Items:
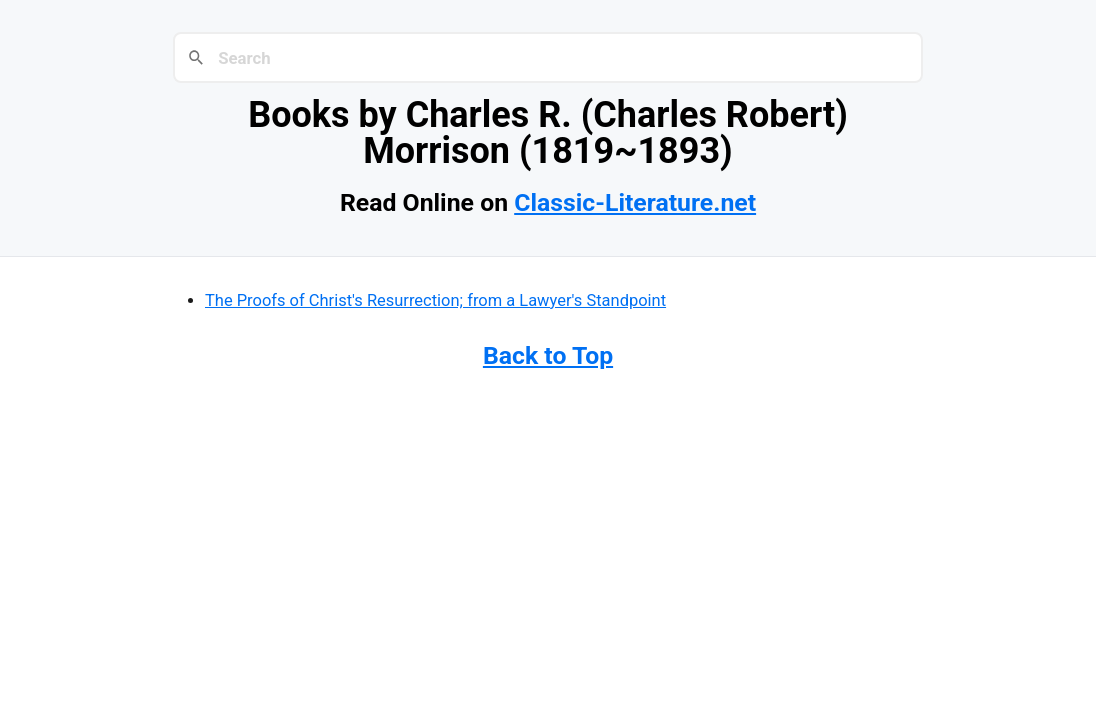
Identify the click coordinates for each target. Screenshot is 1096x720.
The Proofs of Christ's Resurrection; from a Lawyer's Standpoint (435, 300)
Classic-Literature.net (635, 202)
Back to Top (548, 355)
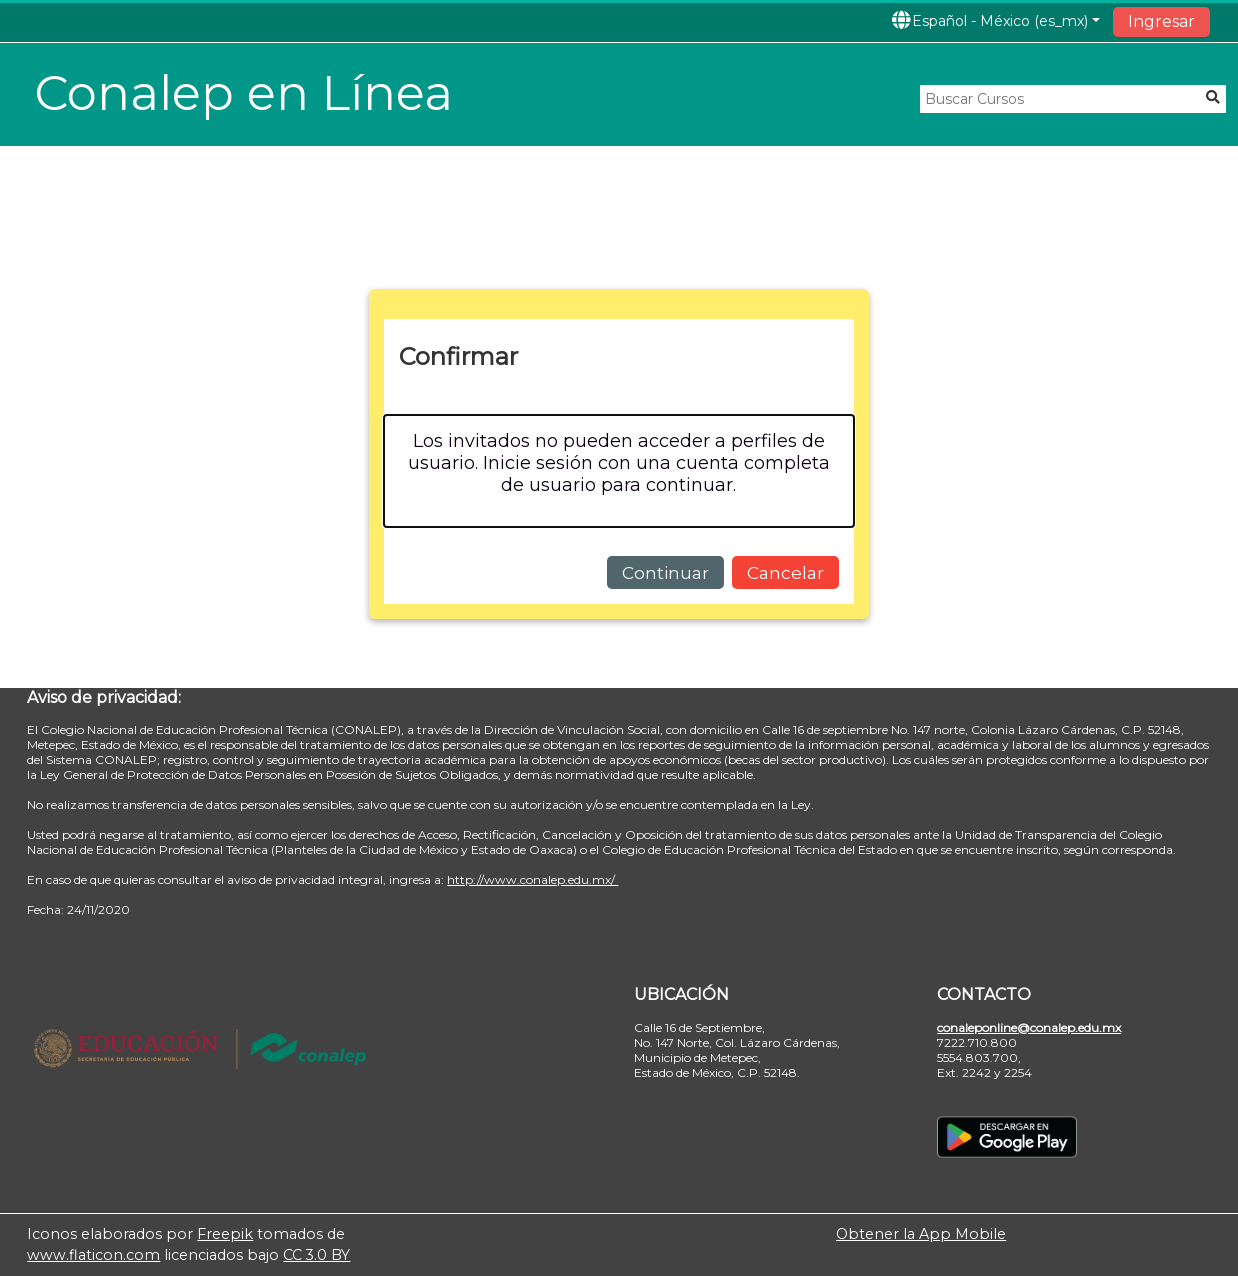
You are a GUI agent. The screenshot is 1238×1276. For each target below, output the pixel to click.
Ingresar (1161, 21)
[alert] (619, 470)
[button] (995, 20)
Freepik (225, 1234)
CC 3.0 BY (316, 1255)
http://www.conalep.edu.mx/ (532, 879)
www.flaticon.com (93, 1255)
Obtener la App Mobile (921, 1234)
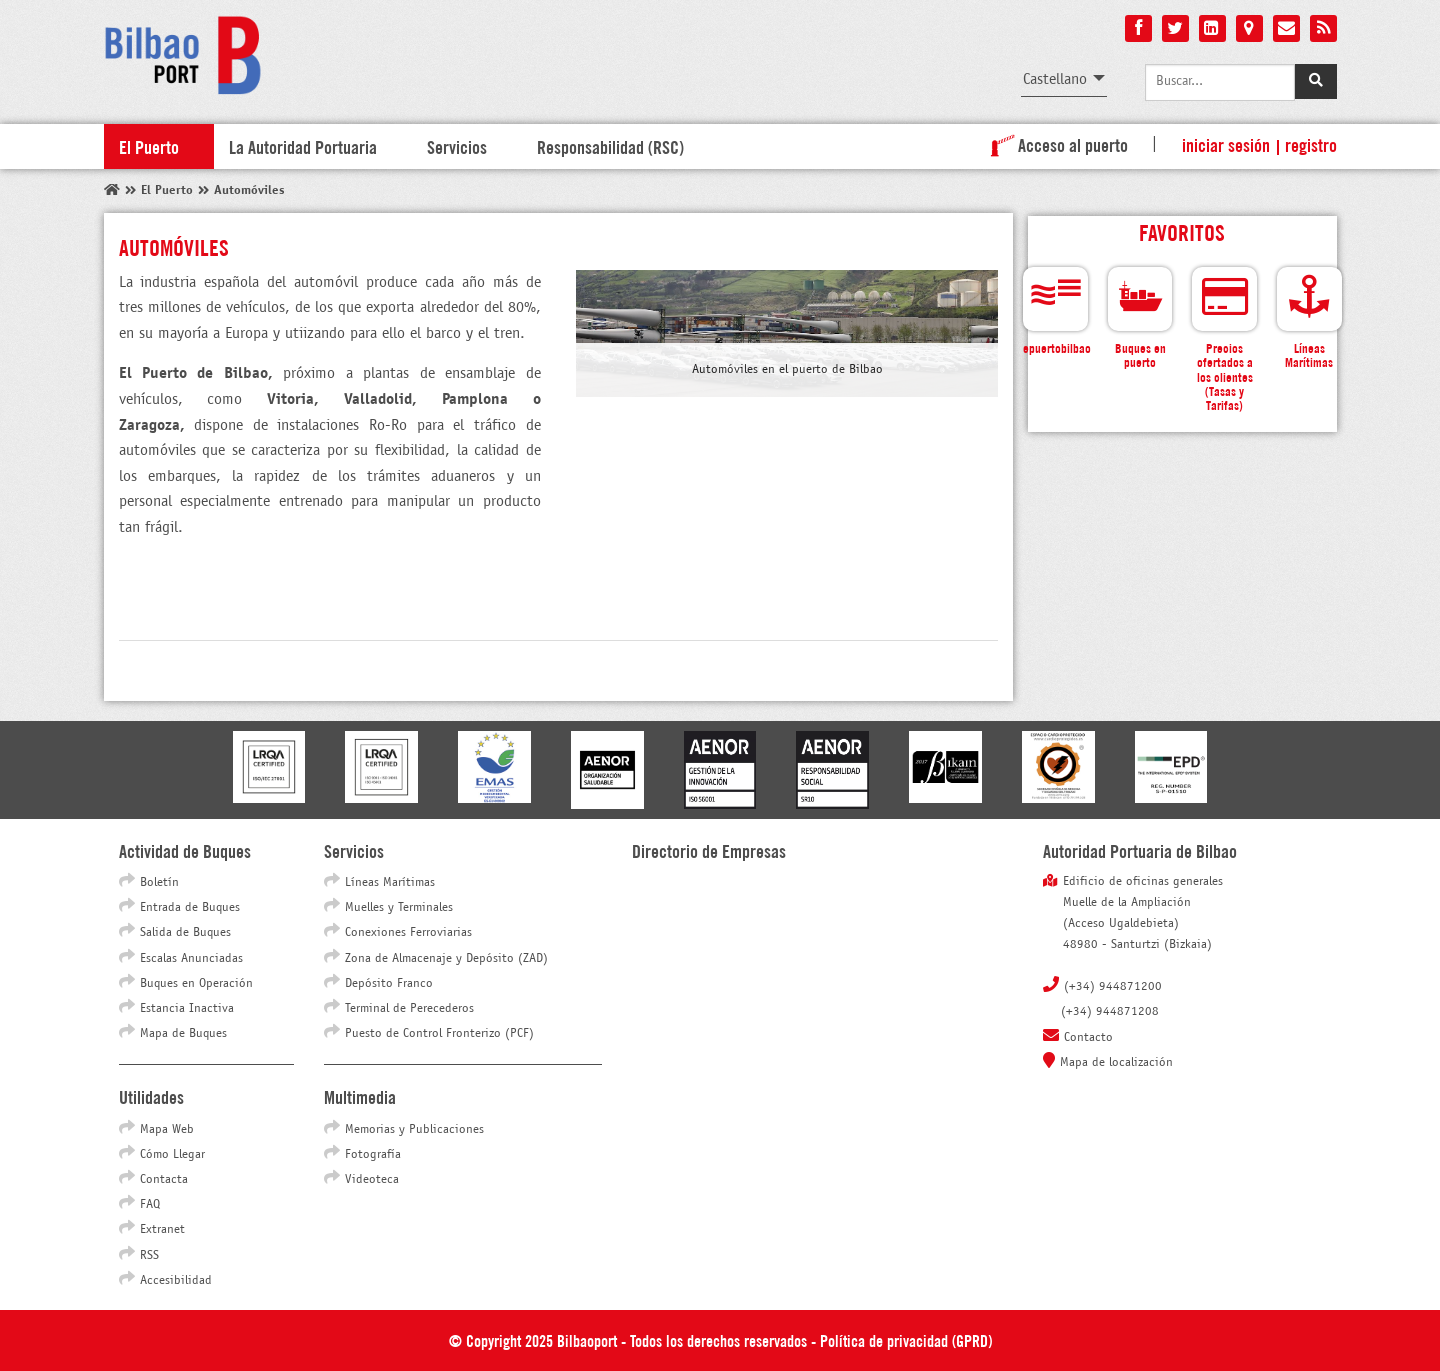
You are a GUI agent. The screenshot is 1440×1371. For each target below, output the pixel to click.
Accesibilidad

Problem to solve: Put every line of the records above into a Markdown table with the columns Row and Line, numbering the rows in order. Skip blank lines and leave out the pictures.

Answer to this problem:
| Row | Line |
|---|---|
| 1 | Identify the click coordinates for each target. Screenshot is 1096x720. |
| 2 | The Proofs of Christ's Resurrection; from a Lawyer's Standpoint (435, 300) |
| 3 | Classic-Literature.net (635, 202) |
| 4 | Back to Top (548, 355) |
| 5 | You are a GUI agent. The screenshot is 1238×1276. For each target below, output the pixel to click. |
| 6 | Ingresar (1161, 21) |
| 7 | [alert] (619, 470) |
| 8 | [button] (995, 20) |
| 9 | Freepik (225, 1234) |
| 10 | CC 3.0 BY (316, 1255) |
| 11 | http://www.conalep.edu.mx/ (532, 879) |
| 12 | www.flaticon.com (93, 1255) |
| 13 | Obtener la App Mobile (921, 1234) |
| 14 | You are a GUI agent. The screenshot is 1440×1371. For each target below, output the pixel to click. |
| 15 | Accesibilidad |